* **WHAT THE TASK REQUIRES**
When a picture appears among the records, leave it out, and copy all else exactly.

* **Source records**
*****
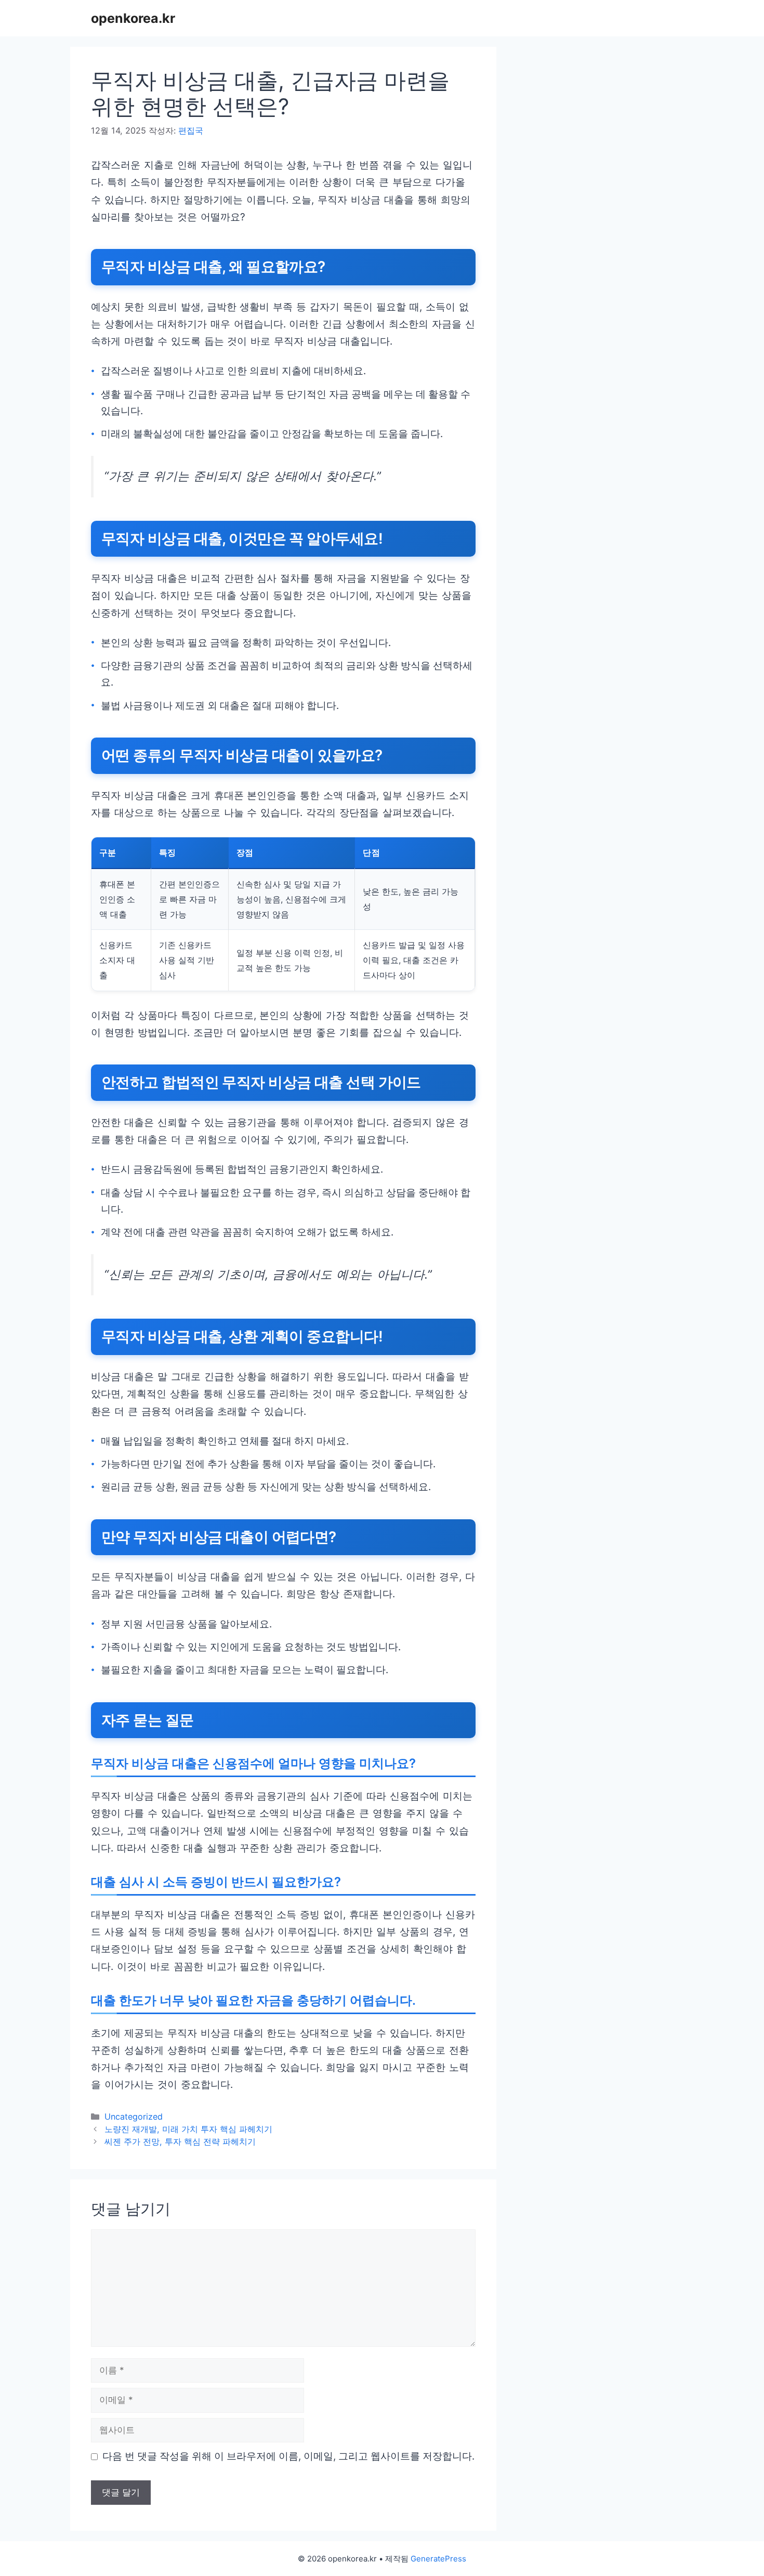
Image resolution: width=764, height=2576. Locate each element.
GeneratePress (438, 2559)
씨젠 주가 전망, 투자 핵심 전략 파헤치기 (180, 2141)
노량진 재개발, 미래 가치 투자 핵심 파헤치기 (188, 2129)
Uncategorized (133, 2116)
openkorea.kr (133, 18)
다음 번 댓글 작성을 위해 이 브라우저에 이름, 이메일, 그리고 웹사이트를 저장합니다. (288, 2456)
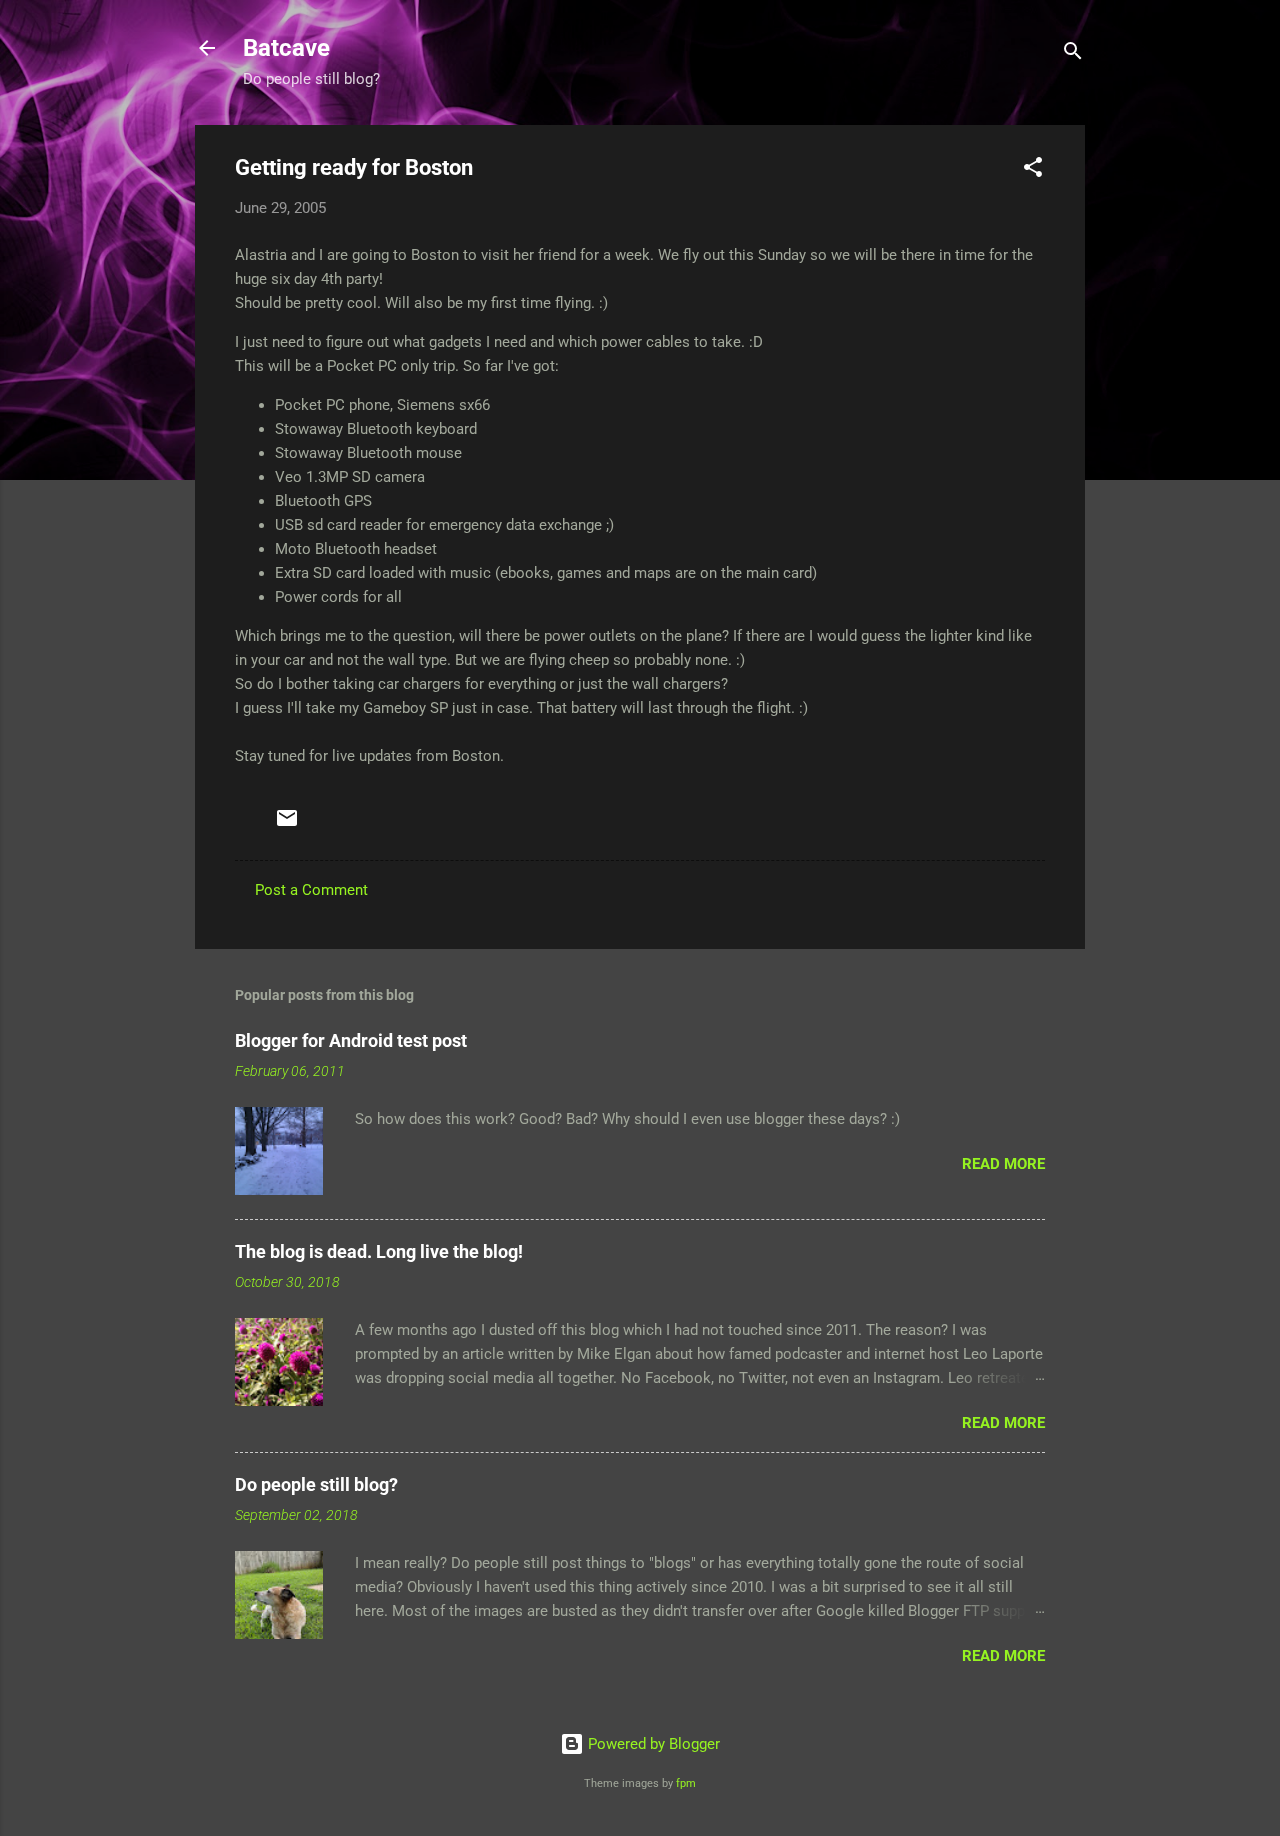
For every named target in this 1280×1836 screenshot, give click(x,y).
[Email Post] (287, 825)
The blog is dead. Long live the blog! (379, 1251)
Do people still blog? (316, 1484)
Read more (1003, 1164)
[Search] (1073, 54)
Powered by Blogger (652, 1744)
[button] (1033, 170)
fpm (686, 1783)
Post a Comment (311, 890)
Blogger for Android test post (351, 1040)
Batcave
*****
* **PROBLEM SOLUTION**
Image resolution: width=764, height=2576. Locate each element.
GeneratePress (438, 2559)
씨젠 주가 전망, 투자 핵심 전략 파헤치기 (180, 2141)
노량진 재개발, 미래 가치 투자 핵심 파헤치기 (188, 2129)
Uncategorized (133, 2116)
openkorea.kr (133, 18)
다음 번 댓글 작성을 위해 이 브라우저에 이름, 이메일, 그리고 웹사이트를 저장합니다. (288, 2456)
For every named target in this 1280×1836 screenshot, give click(x,y).
[Email Post] (287, 825)
The blog is dead. Long live the blog! (379, 1251)
Do people still blog? (316, 1484)
Read more (1003, 1164)
[Search] (1073, 54)
Powered by Blogger (652, 1744)
[button] (1033, 170)
fpm (686, 1783)
Post a Comment (311, 890)
Blogger for Android test post (351, 1040)
Batcave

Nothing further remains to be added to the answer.